#### Input data:

[Start of section]

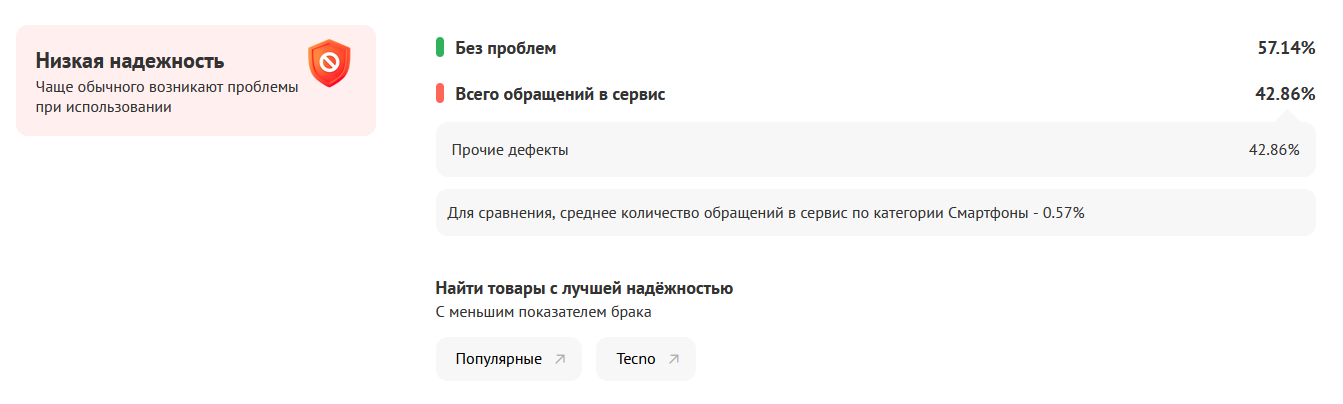
Task: Select the Без проблем row label
Action: click(505, 48)
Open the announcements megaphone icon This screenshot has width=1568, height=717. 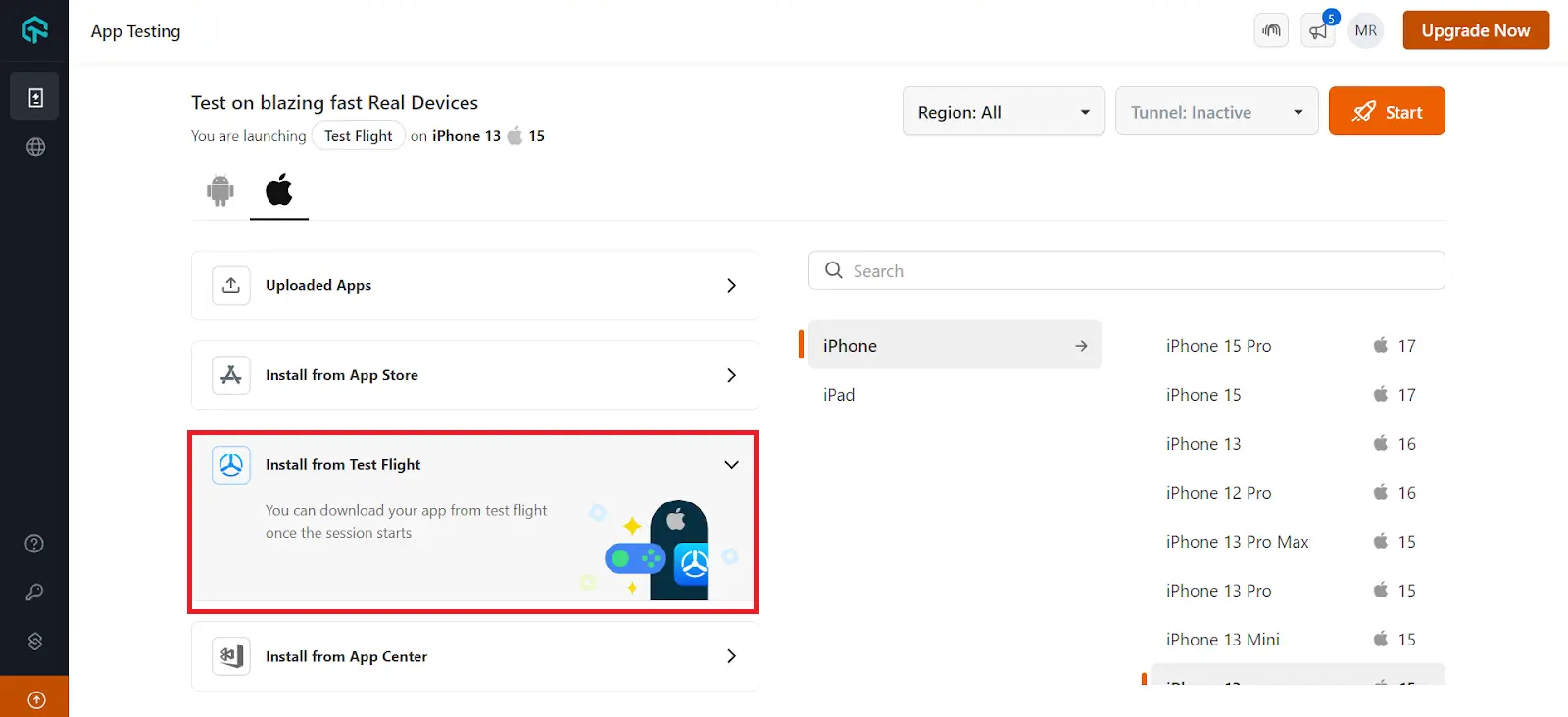tap(1318, 31)
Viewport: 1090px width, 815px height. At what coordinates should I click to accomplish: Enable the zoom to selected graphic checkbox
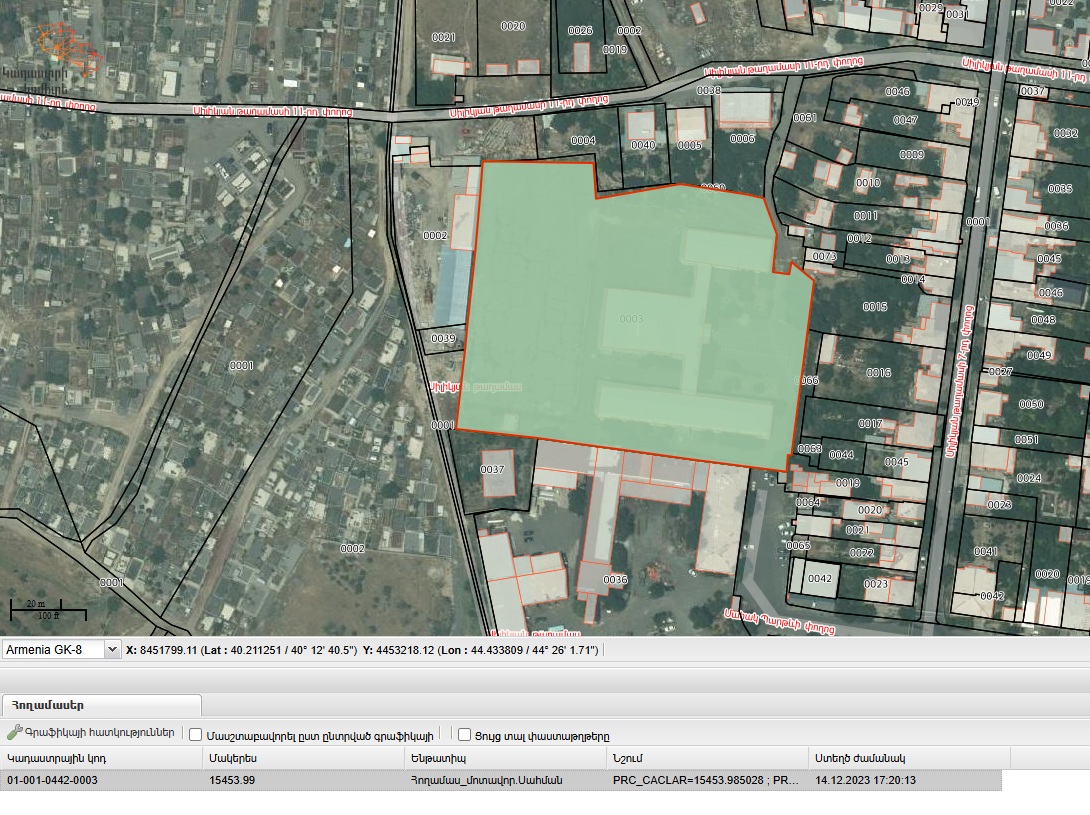click(x=196, y=735)
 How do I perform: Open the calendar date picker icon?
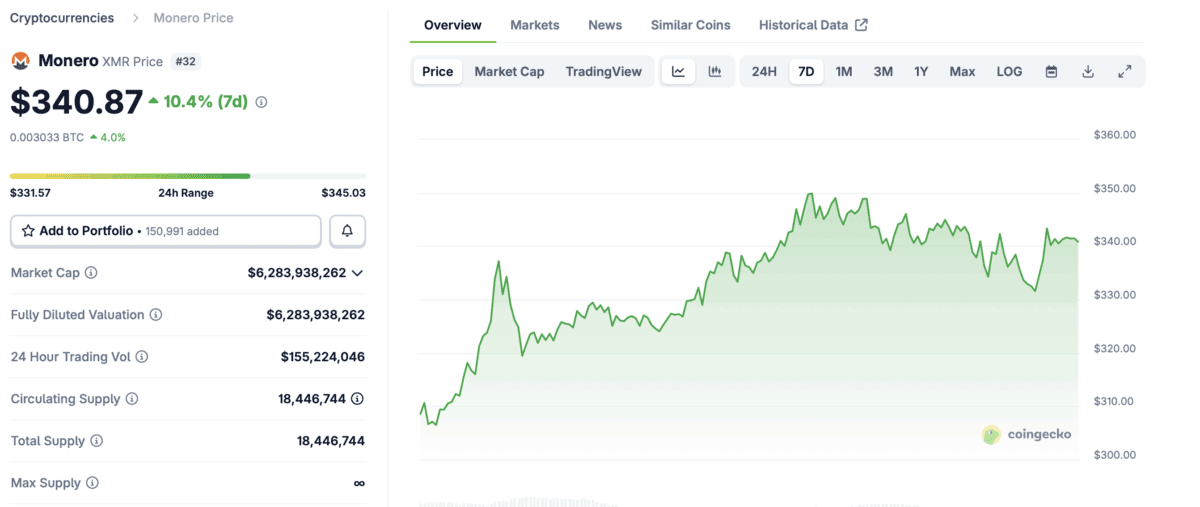(1051, 72)

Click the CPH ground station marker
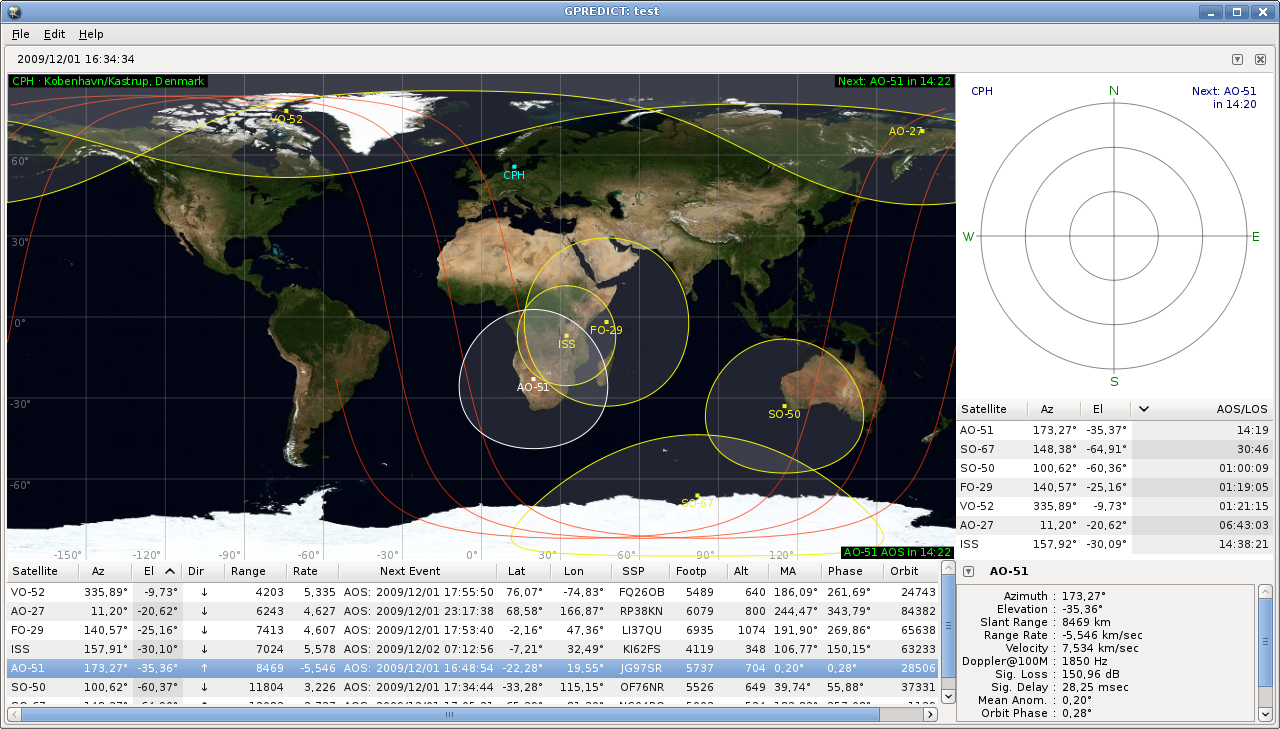(x=513, y=167)
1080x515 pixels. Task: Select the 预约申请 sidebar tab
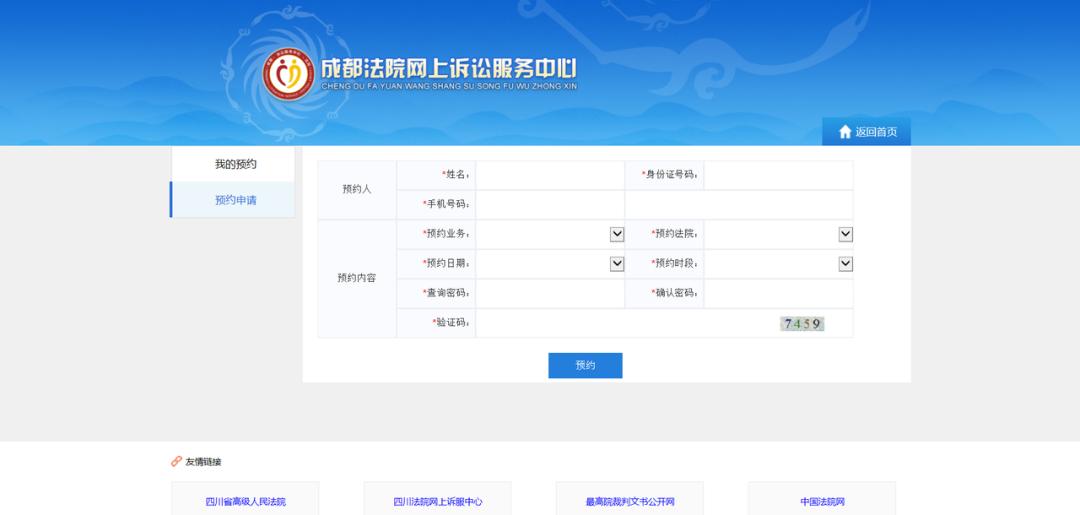pos(235,200)
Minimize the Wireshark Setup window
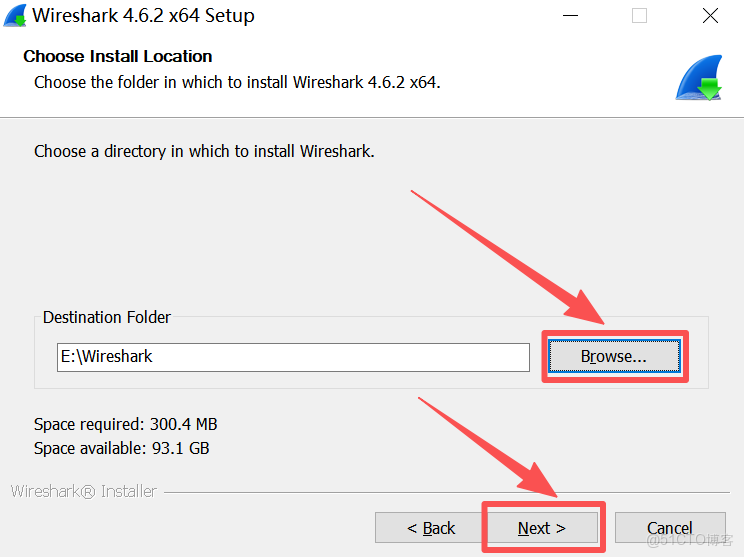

[End of section]

#### Task details:
Retype the lines starting with the one that holds "1080x515 pixels. Task: Select" and ending with the last line of the data above, both included; skip the pictures.

#### Result of this exercise:
1080x515 pixels. Task: Select the 预约申请 sidebar tab
pos(235,200)
Minimize the Wireshark Setup window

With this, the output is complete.